Obama, Medvedev hail agreements; tension persists

President Obama and Russian President Dmitry Medvedev outlined a series of agreements the two countries reached Monday, but both presidents acknowledged they continue to be at an impasse on some key matters.

At a wide-ranging press conference in Moscow, Obama and Medvedev hailed a framework agreement to continue and expand the nuclear arms START treaty, which expires in December. Obama said the treaty, which still has to be ratified, could reduce both countries' nuclear stockpiles by a third.

Questions about Georgia and Ukraine and a proposed missile defense system in Europe, though, continue to be sticking points for the two countries.

But Obama and Medvedev pledged continued cooperation, and both hailed what they were able to accomplish in a short amount of time following their first meeting in London in April.

"It is not a simple job because the backlog of problems is quite impressive," Medvedev said, adding that he and Obama had "a discussion of these problems in a businesslike manner."

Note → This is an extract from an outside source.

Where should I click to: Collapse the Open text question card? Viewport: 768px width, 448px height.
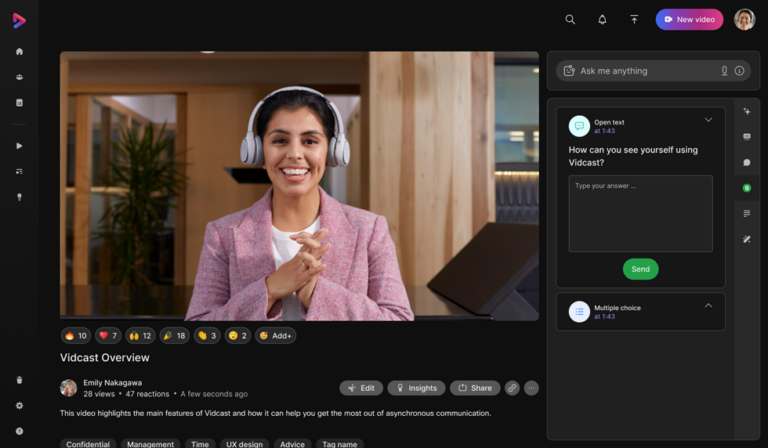708,120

Obama hailed the nuclear reduction agreement and another that will allow the U.S. to transport lethal materials through Russia to Afghanistan.

"These are not second-tier issues," Obama said.

But preempting a question on the controversial missile defense system, Obama, in his opening remarks, raised the specters of both North Korea and Iran acquiring nuclear weapons, and he said later that those are two reasons to continue to study a missile defense program.

Both presidents said they plan to continue discussions on the issue, but Medvedev hinted that including Russia in the discussions was a step in the right direction.

On Georgia, Obama said he "reiterated my firm belief" that the country's sovereignty should be respected by Russia, but he said there seemed to be agreement that neither party wants to see another military conflict.

Of particular note was Obama's response to a question about who's actually in charge in Russia. Many analysts have long thought Medvedev to be a puppet of former president and Prime Minister Vladimir Putin, whom Obama is set to have breakfast with Tuesday.

"My understanding is that President Medvedev is the president. Prime Minister Putin is the prime minister," Obama said.

The president says he "trusts President Medvedev to not only listen and to negotiate constructively but also to follow through."